National Treasury Cabinet Secretary John Mbadi announced on Wednesday night, July 1, 2026, that more than Ksh200 billion from the sale of a 15 per cent stake in Safaricom is expected to hit state bank accounts by Friday.
Speaking during a live television broadcast, Mbadi confirmed that all legal bottlenecks delaying the transaction had been successfully cleared.
The historic block trade, finalised on the Nairobi Securities Exchange (NSE) on June 30, went through after the Court of Appeal lifted conservatory orders that had temporarily frozen the deal.
“What I know is that we don’t have any legal hurdles, and we have concluded the transaction. I am confident that on Friday, we will have over 200 billion in our accounts. The 200 billion is going to the National Infrastructure Fund at the Central Bank,” Mbadi said.
The total share sale is valued at Ksh204.3 billion for 6.01 billion ordinary shares, sold directly to South Africa’s Vodacom Group.

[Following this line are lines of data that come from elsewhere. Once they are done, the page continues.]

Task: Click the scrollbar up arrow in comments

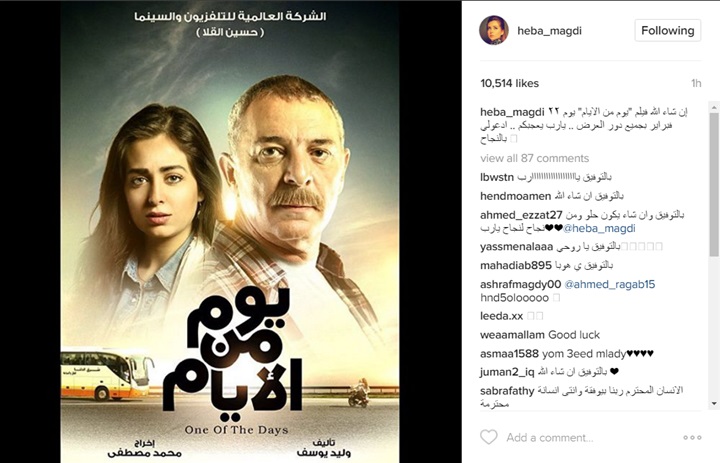Action: tap(714, 107)
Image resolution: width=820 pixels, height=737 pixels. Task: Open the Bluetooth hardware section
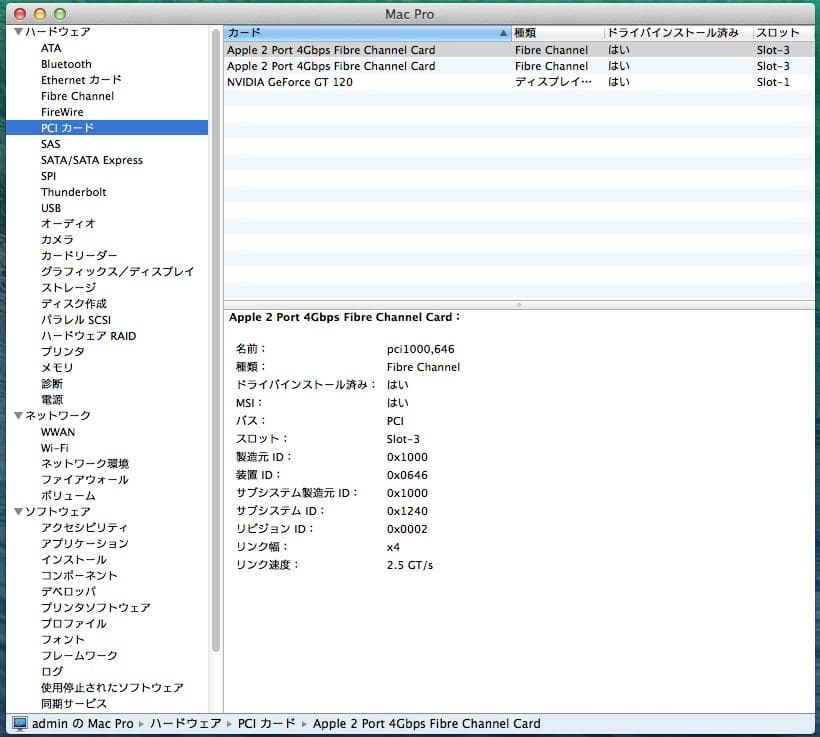[x=65, y=64]
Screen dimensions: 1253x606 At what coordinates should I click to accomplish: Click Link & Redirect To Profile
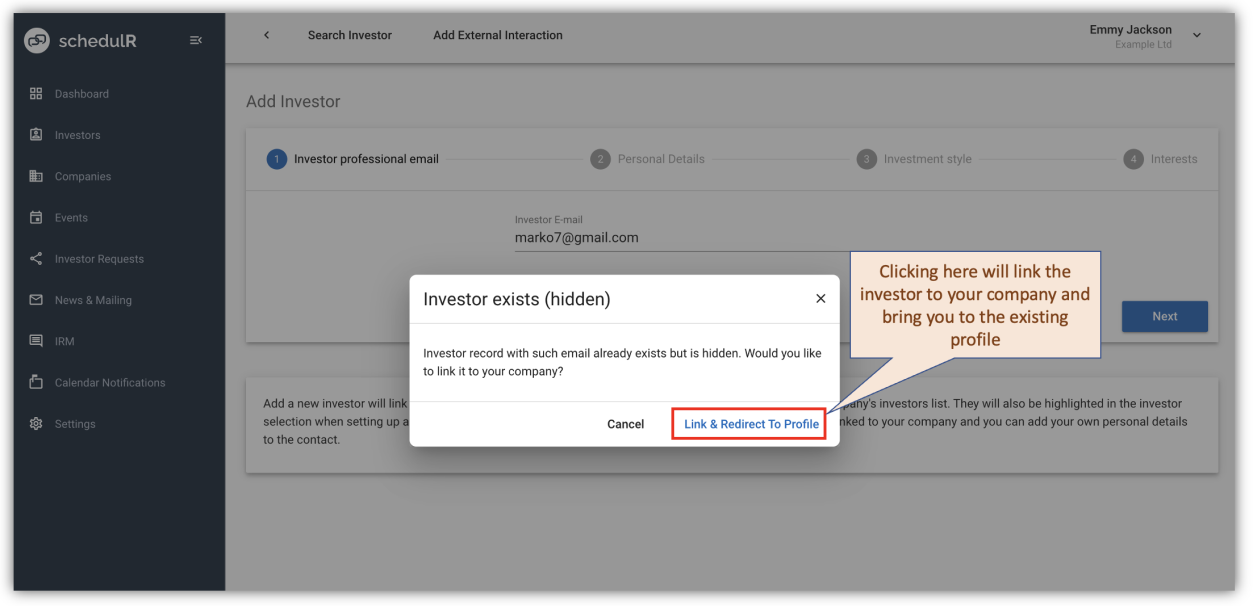(x=748, y=423)
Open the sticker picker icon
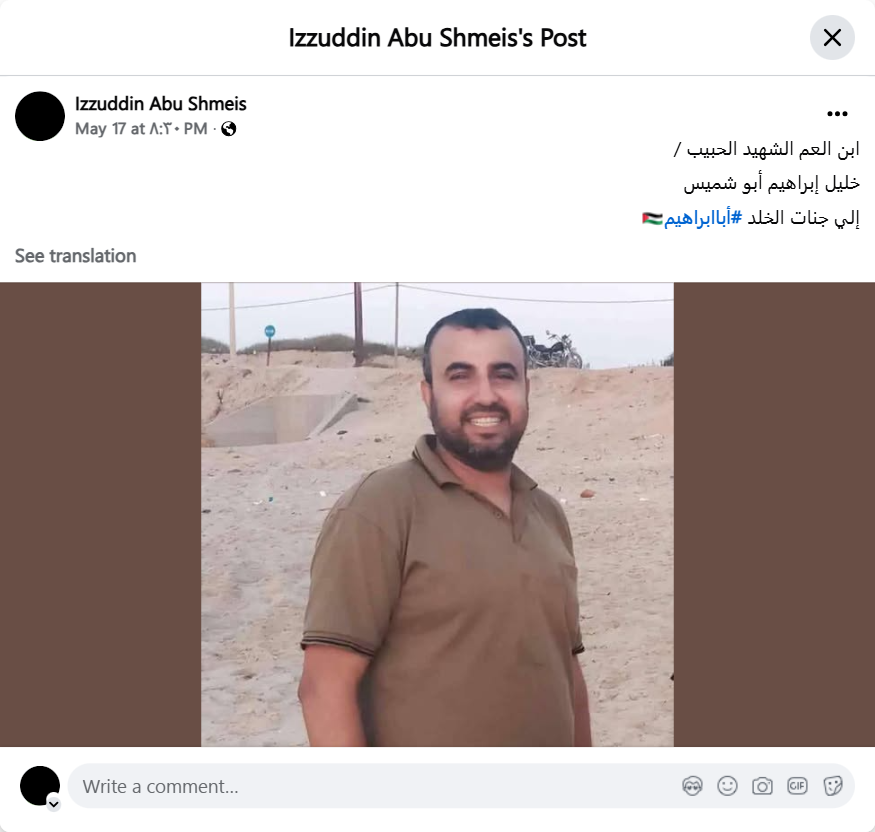Screen dimensions: 875x832 [833, 786]
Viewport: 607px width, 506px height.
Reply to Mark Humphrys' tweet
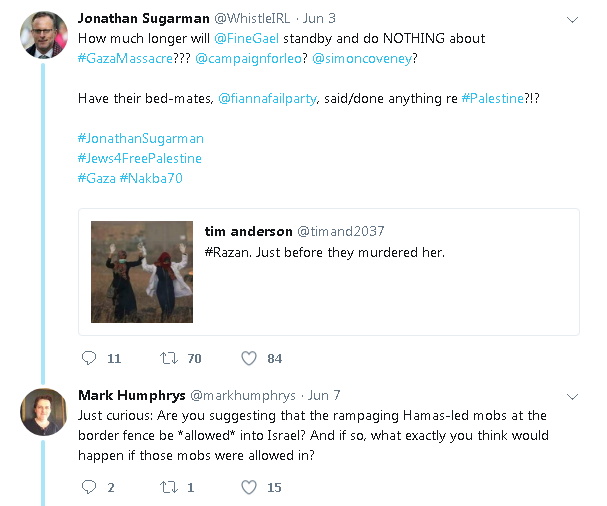(x=89, y=487)
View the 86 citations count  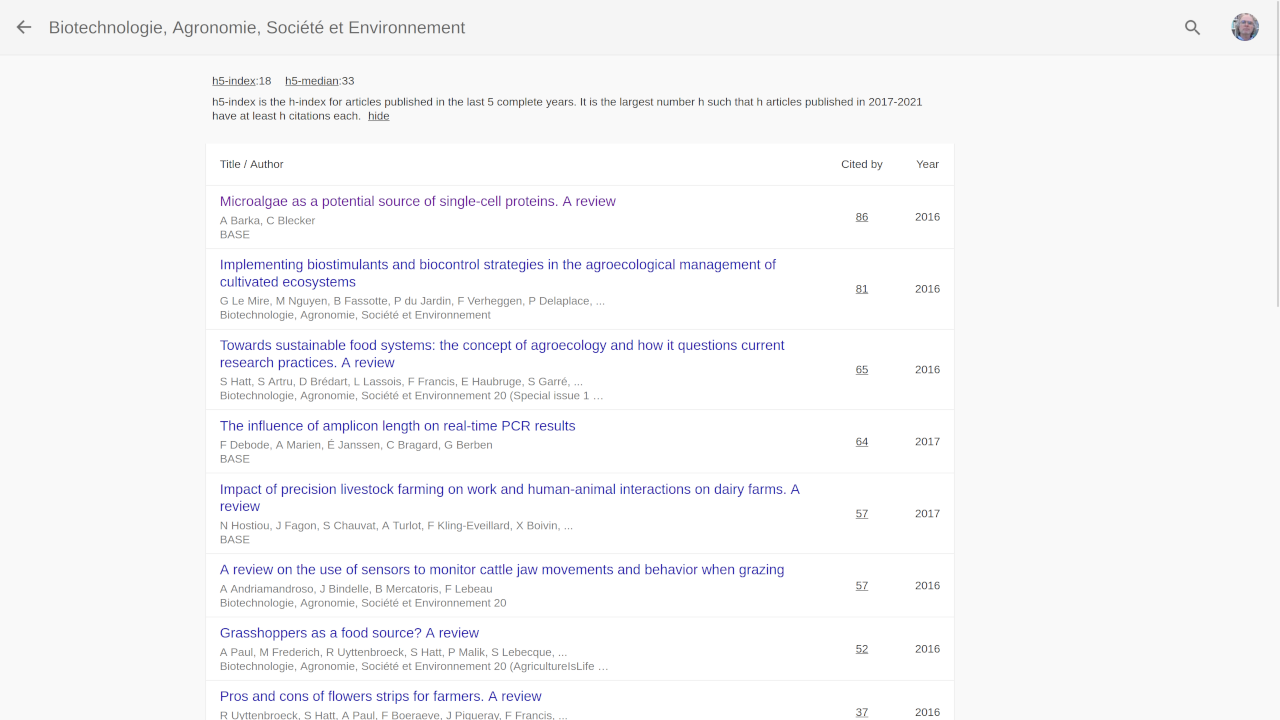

The shares were priced at Ksh34.00 each, marking an approximate 20 per cent premium over previous market averages.
In a lucrative secondary arrangement, Vodacom also paid an additional Ksh40.2 billion upfront to claim future dividend rights on the state’s remaining shares. This brings the total immediate fiscal windfall for the National Treasury to a combined Ksh244.5 billion.
Data privacy debates
The massive transaction has reignited an intense domestic debate regarding national security and data sovereignty, given Safaricom’s absolute dominance over Kenya’s mobile communications and its wildly successful mobile money ecosystem, M-Pesa.
Critics have warned that reducing state ownership could leave the private biometric and financial data of millions of Kenyans vulnerable to foreign corporate influence.
Mbadi strongly rejected those assertions, calling the link between state equity and consumer data protection a “fallacy.”
He pointed to rival telecom operator Airtel Kenya as an example of a fully private entity operating safely under the country’s regulatory umbrella.
“The government does not have shares in Airtel Kenya,” Mbadi argued, noting that the company remains entirely privately owned yet the personal data of Kenyans is not mismanaged.
“Data protection is protected by our Kenyan laws; it is not about shareholding in a specific country. There is no time that the Kenyan government has used its shareholding position to influence decisions on data and privacy. It is a fallacy; it is the laws of Kenya that protect the data,” Mbadi explained.
With the funds set to be deposited directly into the Central Bank of Kenya’s National Infrastructure Fund, the government hopes the massive liquidity injection will ease short-term fiscal pressures and fund stalled infrastructure projects nationwide.